## What to produce
Reproduce the data in full, exactly as it appears.

[Recorded data]

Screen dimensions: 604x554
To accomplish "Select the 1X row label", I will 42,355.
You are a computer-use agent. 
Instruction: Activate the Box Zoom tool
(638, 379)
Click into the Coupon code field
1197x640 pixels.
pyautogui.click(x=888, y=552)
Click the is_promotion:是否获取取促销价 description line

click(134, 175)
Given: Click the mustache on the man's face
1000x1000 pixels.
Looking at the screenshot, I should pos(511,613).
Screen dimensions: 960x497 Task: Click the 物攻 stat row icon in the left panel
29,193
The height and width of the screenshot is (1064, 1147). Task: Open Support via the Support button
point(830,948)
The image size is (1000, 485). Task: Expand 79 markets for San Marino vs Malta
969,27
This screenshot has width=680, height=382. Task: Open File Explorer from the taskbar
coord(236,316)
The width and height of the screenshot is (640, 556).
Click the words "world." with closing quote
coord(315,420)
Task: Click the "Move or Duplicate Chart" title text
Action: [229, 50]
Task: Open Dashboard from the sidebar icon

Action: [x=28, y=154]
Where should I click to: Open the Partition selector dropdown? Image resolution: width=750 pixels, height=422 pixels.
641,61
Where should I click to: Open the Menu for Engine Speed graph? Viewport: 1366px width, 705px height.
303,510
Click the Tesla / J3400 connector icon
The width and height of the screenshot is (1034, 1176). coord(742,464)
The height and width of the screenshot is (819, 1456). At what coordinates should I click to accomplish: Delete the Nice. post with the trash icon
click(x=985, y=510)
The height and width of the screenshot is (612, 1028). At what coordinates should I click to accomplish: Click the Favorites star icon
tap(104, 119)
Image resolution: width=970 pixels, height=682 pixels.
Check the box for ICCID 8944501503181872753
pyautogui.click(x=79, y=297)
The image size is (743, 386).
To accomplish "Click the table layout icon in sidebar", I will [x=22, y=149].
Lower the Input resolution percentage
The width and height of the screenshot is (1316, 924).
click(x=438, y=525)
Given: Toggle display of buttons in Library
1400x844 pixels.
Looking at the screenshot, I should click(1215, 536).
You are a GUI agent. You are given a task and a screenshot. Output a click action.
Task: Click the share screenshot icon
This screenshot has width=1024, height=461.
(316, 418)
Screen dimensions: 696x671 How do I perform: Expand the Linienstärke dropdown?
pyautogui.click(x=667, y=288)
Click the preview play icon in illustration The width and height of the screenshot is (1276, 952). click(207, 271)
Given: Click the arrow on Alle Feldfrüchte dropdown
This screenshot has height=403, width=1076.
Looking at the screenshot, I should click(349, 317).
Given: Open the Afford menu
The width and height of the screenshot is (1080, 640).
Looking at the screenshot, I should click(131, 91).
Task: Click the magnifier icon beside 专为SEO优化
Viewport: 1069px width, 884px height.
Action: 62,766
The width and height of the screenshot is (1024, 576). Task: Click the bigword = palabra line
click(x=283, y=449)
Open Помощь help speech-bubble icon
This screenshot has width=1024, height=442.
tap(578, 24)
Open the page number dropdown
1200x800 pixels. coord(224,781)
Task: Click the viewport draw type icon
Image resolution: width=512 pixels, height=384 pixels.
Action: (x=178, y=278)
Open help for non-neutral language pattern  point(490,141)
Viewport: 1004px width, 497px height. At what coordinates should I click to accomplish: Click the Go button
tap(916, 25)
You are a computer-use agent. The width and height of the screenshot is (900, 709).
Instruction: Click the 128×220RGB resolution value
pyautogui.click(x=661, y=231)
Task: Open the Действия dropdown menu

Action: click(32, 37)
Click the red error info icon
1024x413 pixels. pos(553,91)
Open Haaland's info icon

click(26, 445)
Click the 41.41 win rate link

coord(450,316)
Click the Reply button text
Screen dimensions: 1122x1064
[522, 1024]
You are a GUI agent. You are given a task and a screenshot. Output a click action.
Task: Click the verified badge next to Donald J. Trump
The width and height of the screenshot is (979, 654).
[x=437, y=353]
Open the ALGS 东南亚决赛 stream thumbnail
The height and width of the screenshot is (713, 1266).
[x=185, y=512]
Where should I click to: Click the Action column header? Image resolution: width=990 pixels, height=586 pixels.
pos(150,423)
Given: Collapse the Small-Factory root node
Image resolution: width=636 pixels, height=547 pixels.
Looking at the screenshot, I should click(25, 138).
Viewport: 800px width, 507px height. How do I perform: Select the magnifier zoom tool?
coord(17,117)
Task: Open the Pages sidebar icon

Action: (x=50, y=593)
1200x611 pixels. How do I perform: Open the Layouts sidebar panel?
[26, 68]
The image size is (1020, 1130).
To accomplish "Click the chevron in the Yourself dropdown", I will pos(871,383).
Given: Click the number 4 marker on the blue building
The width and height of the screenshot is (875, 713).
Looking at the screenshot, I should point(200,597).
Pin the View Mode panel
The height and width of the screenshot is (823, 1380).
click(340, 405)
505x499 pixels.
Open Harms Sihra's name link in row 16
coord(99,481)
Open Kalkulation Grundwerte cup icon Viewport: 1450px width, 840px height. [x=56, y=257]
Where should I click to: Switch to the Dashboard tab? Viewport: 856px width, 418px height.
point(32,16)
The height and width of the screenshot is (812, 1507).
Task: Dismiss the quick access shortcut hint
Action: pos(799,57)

[/Recorded data]

## Solved problem
Screen dimensions: 604x554
To accomplish "Select the 1X row label", I will 42,355.
You are a computer-use agent. 
Instruction: Activate the Box Zoom tool
(638, 379)
Click into the Coupon code field
1197x640 pixels.
pyautogui.click(x=888, y=552)
Click the is_promotion:是否获取取促销价 description line

click(134, 175)
Given: Click the mustache on the man's face
1000x1000 pixels.
Looking at the screenshot, I should pos(511,613).
Screen dimensions: 960x497 Task: Click the 物攻 stat row icon in the left panel
29,193
The height and width of the screenshot is (1064, 1147). Task: Open Support via the Support button
point(830,948)
The image size is (1000, 485). Task: Expand 79 markets for San Marino vs Malta
969,27
This screenshot has width=680, height=382. Task: Open File Explorer from the taskbar
coord(236,316)
The width and height of the screenshot is (640, 556).
Click the words "world." with closing quote
coord(315,420)
Task: Click the "Move or Duplicate Chart" title text
Action: [229, 50]
Task: Open Dashboard from the sidebar icon

Action: [x=28, y=154]
Where should I click to: Open the Partition selector dropdown? Image resolution: width=750 pixels, height=422 pixels.
641,61
Where should I click to: Open the Menu for Engine Speed graph? Viewport: 1366px width, 705px height.
303,510
Click the Tesla / J3400 connector icon
The width and height of the screenshot is (1034, 1176). coord(742,464)
The height and width of the screenshot is (819, 1456). At what coordinates should I click to accomplish: Delete the Nice. post with the trash icon
click(x=985, y=510)
The height and width of the screenshot is (612, 1028). At what coordinates should I click to accomplish: Click the Favorites star icon
tap(104, 119)
Image resolution: width=970 pixels, height=682 pixels.
Check the box for ICCID 8944501503181872753
pyautogui.click(x=79, y=297)
The image size is (743, 386).
To accomplish "Click the table layout icon in sidebar", I will [x=22, y=149].
Lower the Input resolution percentage
The width and height of the screenshot is (1316, 924).
click(x=438, y=525)
Given: Toggle display of buttons in Library
1400x844 pixels.
Looking at the screenshot, I should click(1215, 536).
You are a GUI agent. You are given a task and a screenshot. Output a click action.
Task: Click the share screenshot icon
This screenshot has width=1024, height=461.
(316, 418)
Screen dimensions: 696x671 How do I perform: Expand the Linienstärke dropdown?
pyautogui.click(x=667, y=288)
Click the preview play icon in illustration The width and height of the screenshot is (1276, 952). click(207, 271)
Given: Click the arrow on Alle Feldfrüchte dropdown
This screenshot has height=403, width=1076.
Looking at the screenshot, I should click(349, 317).
Given: Open the Afford menu
The width and height of the screenshot is (1080, 640).
Looking at the screenshot, I should click(131, 91).
Task: Click the magnifier icon beside 专为SEO优化
Viewport: 1069px width, 884px height.
Action: 62,766
The width and height of the screenshot is (1024, 576). Task: Click the bigword = palabra line
click(x=283, y=449)
Open Помощь help speech-bubble icon
This screenshot has width=1024, height=442.
tap(578, 24)
Open the page number dropdown
1200x800 pixels. coord(224,781)
Task: Click the viewport draw type icon
Image resolution: width=512 pixels, height=384 pixels.
Action: (x=178, y=278)
Open help for non-neutral language pattern  point(490,141)
Viewport: 1004px width, 497px height. At what coordinates should I click to accomplish: Click the Go button
tap(916, 25)
You are a computer-use agent. The width and height of the screenshot is (900, 709).
Instruction: Click the 128×220RGB resolution value
pyautogui.click(x=661, y=231)
Task: Open the Действия dropdown menu

Action: click(32, 37)
Click the red error info icon
1024x413 pixels. pos(553,91)
Open Haaland's info icon

click(26, 445)
Click the 41.41 win rate link

coord(450,316)
Click the Reply button text
Screen dimensions: 1122x1064
[522, 1024]
You are a GUI agent. You are given a task and a screenshot. Output a click action.
Task: Click the verified badge next to Donald J. Trump
The width and height of the screenshot is (979, 654).
[x=437, y=353]
Open the ALGS 东南亚决赛 stream thumbnail
The height and width of the screenshot is (713, 1266).
[x=185, y=512]
Where should I click to: Click the Action column header? Image resolution: width=990 pixels, height=586 pixels.
pos(150,423)
Given: Collapse the Small-Factory root node
Image resolution: width=636 pixels, height=547 pixels.
Looking at the screenshot, I should click(25, 138).
Viewport: 800px width, 507px height. How do I perform: Select the magnifier zoom tool?
coord(17,117)
Task: Open the Pages sidebar icon

Action: (x=50, y=593)
1200x611 pixels. How do I perform: Open the Layouts sidebar panel?
[26, 68]
The image size is (1020, 1130).
To accomplish "Click the chevron in the Yourself dropdown", I will pos(871,383).
Given: Click the number 4 marker on the blue building
The width and height of the screenshot is (875, 713).
Looking at the screenshot, I should point(200,597).
Pin the View Mode panel
The height and width of the screenshot is (823, 1380).
click(340, 405)
505x499 pixels.
Open Harms Sihra's name link in row 16
coord(99,481)
Open Kalkulation Grundwerte cup icon Viewport: 1450px width, 840px height. [x=56, y=257]
Where should I click to: Switch to the Dashboard tab? Viewport: 856px width, 418px height.
point(32,16)
The height and width of the screenshot is (812, 1507).
Task: Dismiss the quick access shortcut hint
Action: pos(799,57)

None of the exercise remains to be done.